The other situation where saying thank-you is not particularly effective is before customers commit a helpful action to the brand. Research suggests that although help receivers are most likely to feel gratitude before they get the help, help givers expect gestures of gratitude after they have delivered the help. So in a consumer-brand situation, this means a thank-you message after consumers have done something good (e.g., writing a review) will work better than a thank-you message delivered beforehand to encourage the action to go through.
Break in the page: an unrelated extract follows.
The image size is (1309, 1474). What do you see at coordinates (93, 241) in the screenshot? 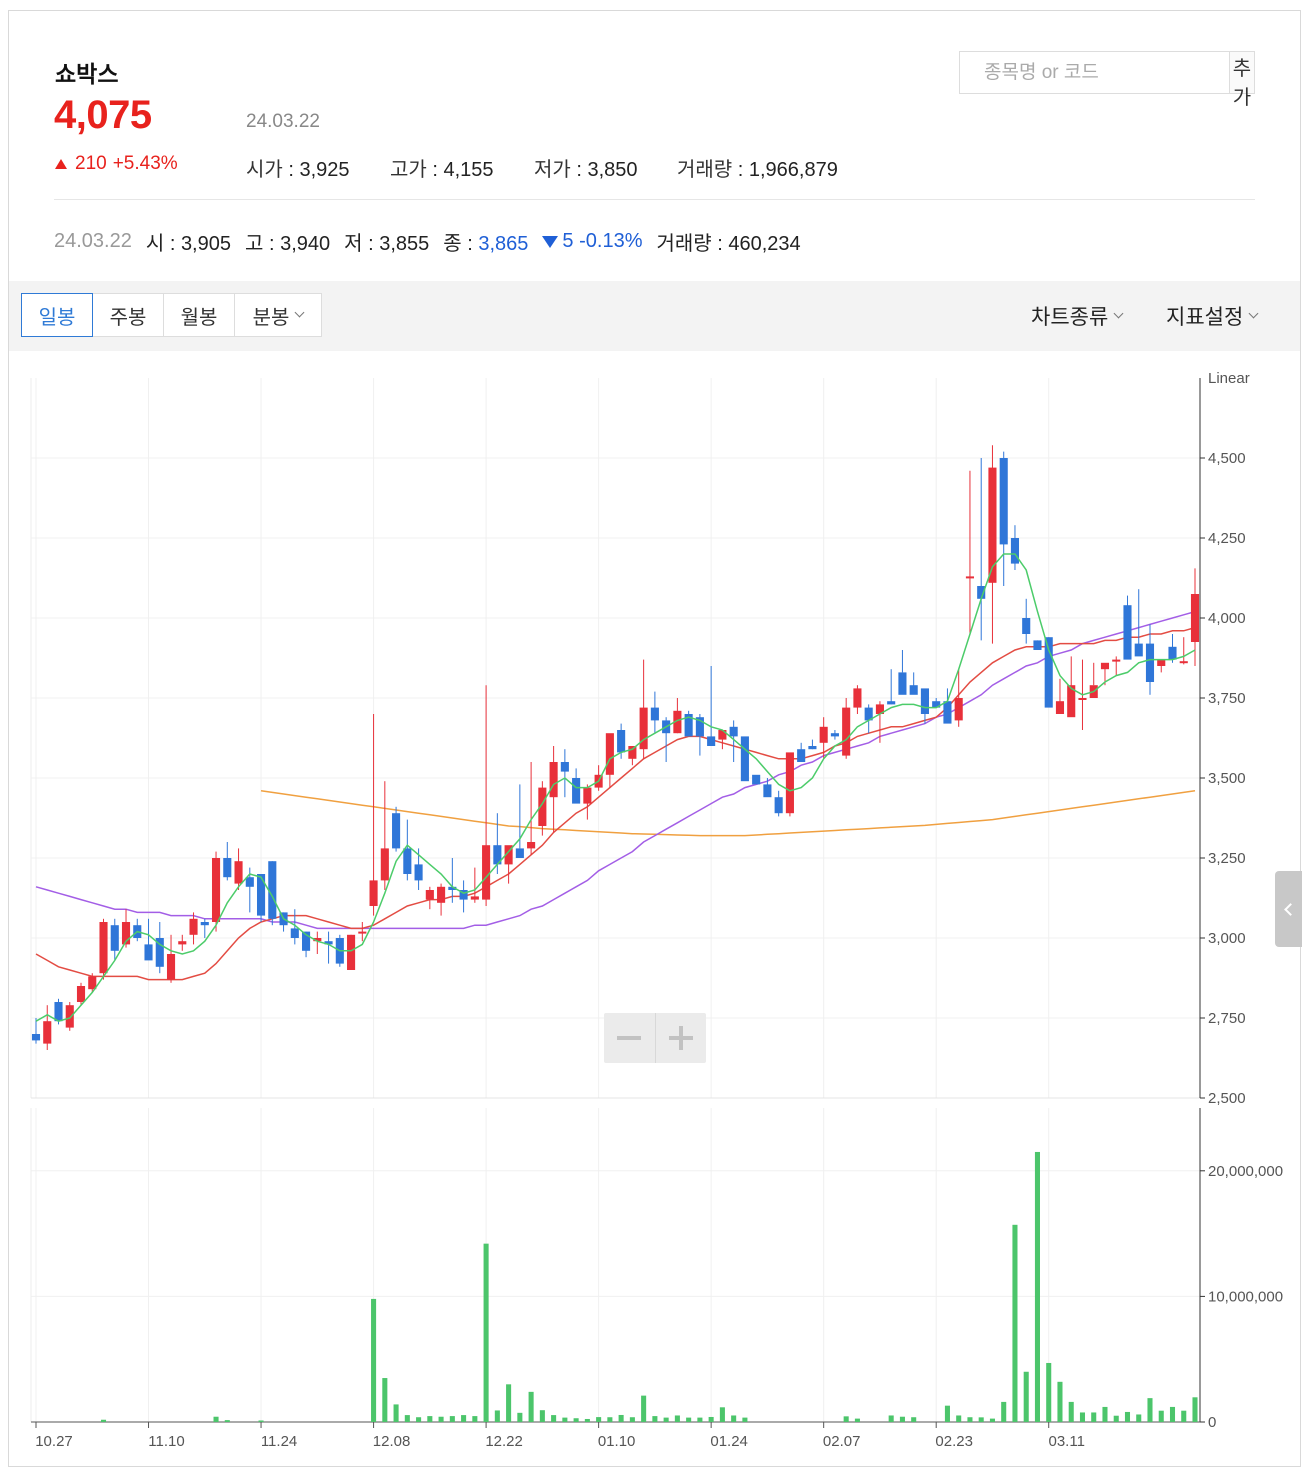
I see `crosshair-date: 24.03.22` at bounding box center [93, 241].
Encouraging Feelings of Gratitude Among Customers

Before wrapping up, I would like to briefly point out that gratitude is not a one-way street. At the same time as you thank your best customers, it is also important to help your customers appreciate you. Relationship marketing research shows that customer gratitude can increase purchase intention, share of wallet, and sales growth. To generate such feelings of gratitude, two conditions must be met: (1) the customer successfully fulfills his/her goal with your product or service; and (2) the customer contributes the success to your company rather than to him or herself or someone else. You can achieve these by providing the right relationship marketing investments such as allowing frontline employees the autonomy to provide favors to customers, training service personnels to be helpful, and of course, providing good service overall.

I hope the information here offers you some ideas on how to communicate thank-you to your best customers. I would also like to take this opportunity to thank all of my readers for supporting my blog. Your generous sharing and feedback has helped me produce better-quality content and advance the practice of loyalty science. Thank you and Happy Thanksgiving!